Purpose : Ocular surface damage with chronic inflammation are key features of dry eye disease. ALY688 is a novel small peptide analogue of adiponectin with epithelial wound healing and broad anti-inflammatory actions. We conducted a Phase 1/2a study to evaluate the safety and exploratory efficacy of ALY688 in subjects with moderate-to-severe dry eye disease.

Methods : This was a first-in-human, randomized, double-masked study of ALY688 Ophthalmic Solution (0.1% and 0.4%) vs vehicle (Veh) (1:1:1) applied topically BID for 8 weeks. After a 2-week run-in, randomized subjects were seen at Weeks 2, 4, and 8. The primary objective was ocular safety; exploratory activity included change from baseline (BL) in: conjunctival lissamine green staining (CLGS), corneal fluorescein staining (CFS), eye dryness score (EDS), Schirmer’s tear test (STT), and tear breakup time (TBUT).
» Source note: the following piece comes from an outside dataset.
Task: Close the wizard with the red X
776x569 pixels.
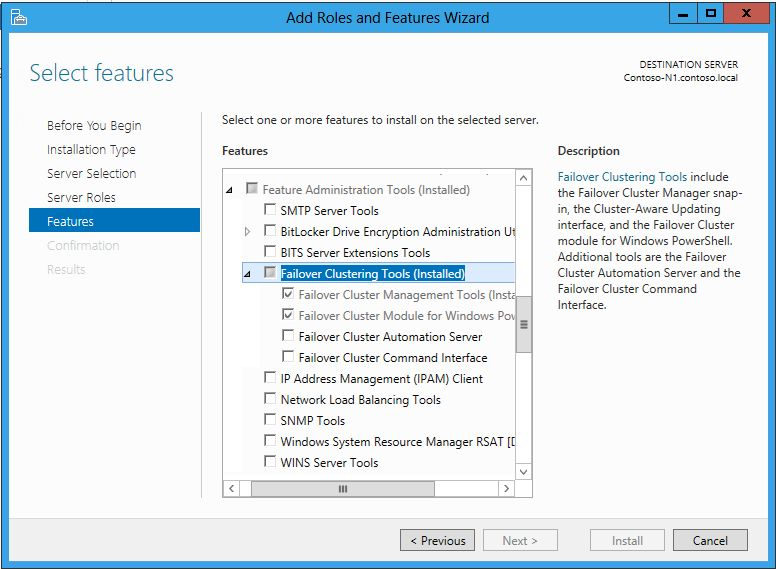Action: pyautogui.click(x=748, y=13)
Results : All 138 randomized subjects completed treatment. ALY688 was well tolerated with a low rate of ocular adverse events (AEs): ALY688 0.1%: 22%; ALY688 0.4%: 15%; Veh: 26%. The most common AE was transient post-instillation discomfort (all mild). A dose response was seen in CLGS, CFS, and EDS, with ALY688 0.4% showing greater improvements compared with Veh with consistent results at Week 4 and 8. At Week 8, the improvement from BL in mean ± SD CLGS score was greater for ALY688 0.4% [-1.68 ± 3.38 units] vs Veh [-0.34 ± 2.29 units] (p = 0.043) in subjects with BL staining. Similarly, for CFS, a larger decrease was seen for ALY688 0.4% [-2.90 ± 2.34 units] vs Veh [-2.00 ± 2.25 units] (p = 0.079). Large improvements (≥4-unit decrease) in CFS were seen in 41% in ALY688 0.4% (n=39) vs 18% in vehicle (n=38) (p = 0.03). Individual zones for both measures favored ALY688 0.4% with separation from vehicle at 2 weeks. In post hoc analyses of EDS, subjects with BL EDS >40 showed greater improvement in the ALY688 0.4% group vs Veh (mean difference: -7.27 units; p = 0.067). For STT, ALY688 0.4% trended towards improvement vs Veh. TBUT showed no differences.

Conclusions : ALY688 Ophthalmic Solution was safe and well tolerated at both doses. ALY688 0.4% showed consistent improvements in ocular surface staining (both cornea and conjunctiva) and symptoms as early as 2 weeks. Based upon these encouraging results, a Phase 2b/3 study (N=900) evaluating 0.4% and 1% is underway with data expected in 2023.

This abstract was presented at the 2023 ARVO Annual Meeting, held in New Orleans, LA, April 23-27, 2023.